To shoot or not to shoot? That is the question on which we cannot agree.

Here’s what we do know: letting a 9-year-old girl shoot an automatic weapon is not a good idea.

At a shooting range in Mohave, Arizona, on Aug. 25, one little girl with an automatic Uzi killed her instructor when she couldn’t control the gun.

“If she hadn’t been using an automatic weapon, there wouldn’t have been as much of a kickback,” said sophomore and Guilford Democrats Co-President Seth Rose. “There’s no reason why she should be using a fully automatic gun.”

Setting an age restriction above the legal limit in Arizona, which is 8 years old, seems like it would be common sense.

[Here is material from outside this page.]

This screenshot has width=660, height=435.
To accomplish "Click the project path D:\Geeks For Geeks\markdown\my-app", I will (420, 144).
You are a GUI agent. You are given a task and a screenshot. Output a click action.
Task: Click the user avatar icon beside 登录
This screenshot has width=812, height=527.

Unfortunately, Congress won’t do what needs to be done.

“It really frosts my pumpkin that Congress is so afraid of the NRA and the lobby groups that they don’t have the body parts to make the decisions they need to make to protect everybody,” said Assistant Professor of Political Science Robert Duncan.

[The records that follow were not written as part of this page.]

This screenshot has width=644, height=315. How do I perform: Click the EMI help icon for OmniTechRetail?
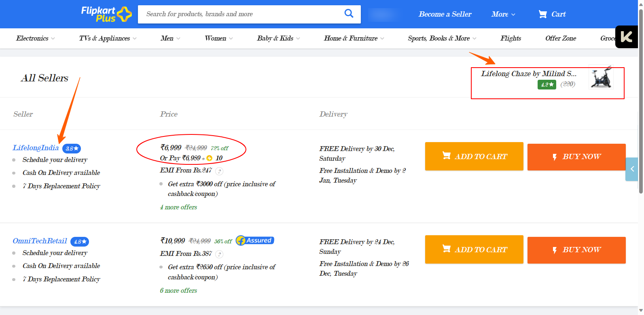(219, 254)
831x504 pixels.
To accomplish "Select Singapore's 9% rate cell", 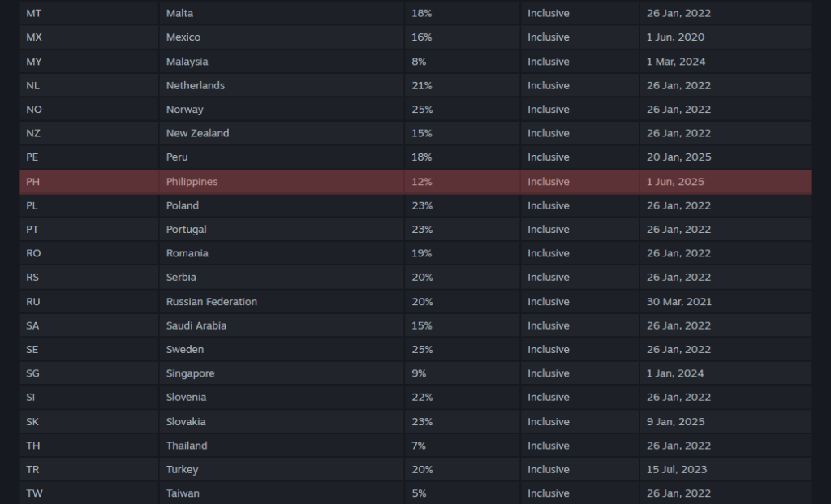I will [419, 373].
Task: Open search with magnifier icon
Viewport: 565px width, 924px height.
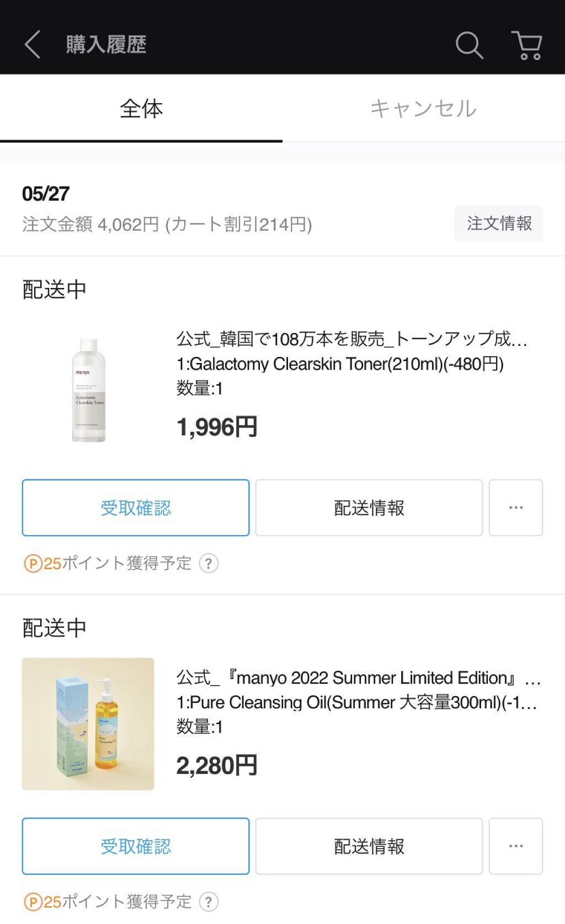Action: pyautogui.click(x=469, y=45)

In North Carolina there is no legal age minimum.

“I’ve been here all my life,” said sophomore and North Carolina native Colin Macintosh. “I’ve been shooting since I was 8.”

Whatever the state law, no one can say that this accident would have happened had there been an age limit.

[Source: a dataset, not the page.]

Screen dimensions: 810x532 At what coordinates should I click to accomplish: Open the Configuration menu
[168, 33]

“When I was a kid, my grandfather would take me out to the country, and we would shoot, but … a 9-year-old?” said Duncan. “That›s way too young.”

At the same time, there is a substantial difference between allowing a child to shoot a semi-automatic gun versus an automatic Uzi.

“No responsible parent would give that kind of gun to a kid,” said Guilford Republicans president and senior Harrison Houlihan. “Unless you’re strong enough to hold it in place, which a 9-year-old clearly isn’t, it’s just going to keep going.”

Not only does this awful incident affect the family of Charles Vacca, the instructor who was killed, but also the children who witnessed the event.

“(The girl’s family is) devastated by this accident that turned what was supposed to be a unique and brief excursion from their summer vacation into a life-changing tragedy,” said the police report.

Until this encounter with death, who is to say that this 9-year-old girl understood the impact of the weapon she held in her hands?

“Young kids cannot understand the power of a weapon and the fact that it is not a toy,” said Rose. “There needs to be responsibility (of gun use) forced by the government.”

Even if individuals are not allowed to own automatic weapons, the fact that they can use them in this context is frightening.

“A lot of it has to do with gun regulations in the business sector,” said Macintosh. “You can’t own an automatic weapon, and that’s reasonable.”

Democrats and Republicans agree: this tragedy would not have occurred had there been stricter regulations on gun control, even if Congress were to only address the type of guns used.

“There are problems with gun control in this country that need to be addressed,” said sophomore and Guilford Republicans member Philip Kenlon. “I don’t see the purpose in a child learning how to use a firearm like that. If you’re going to teach a child how to use a gun, they shouldn’t start with automatic weapons.”

For everyone who knows a young child, put yourself in the girl’s parents’ shoes. How would you feel if your child was needlessly traumatized because you let them hold a gun?

“As a parent and as a grandparent, I don’t want any harm to come to the young kids,” said Duncan.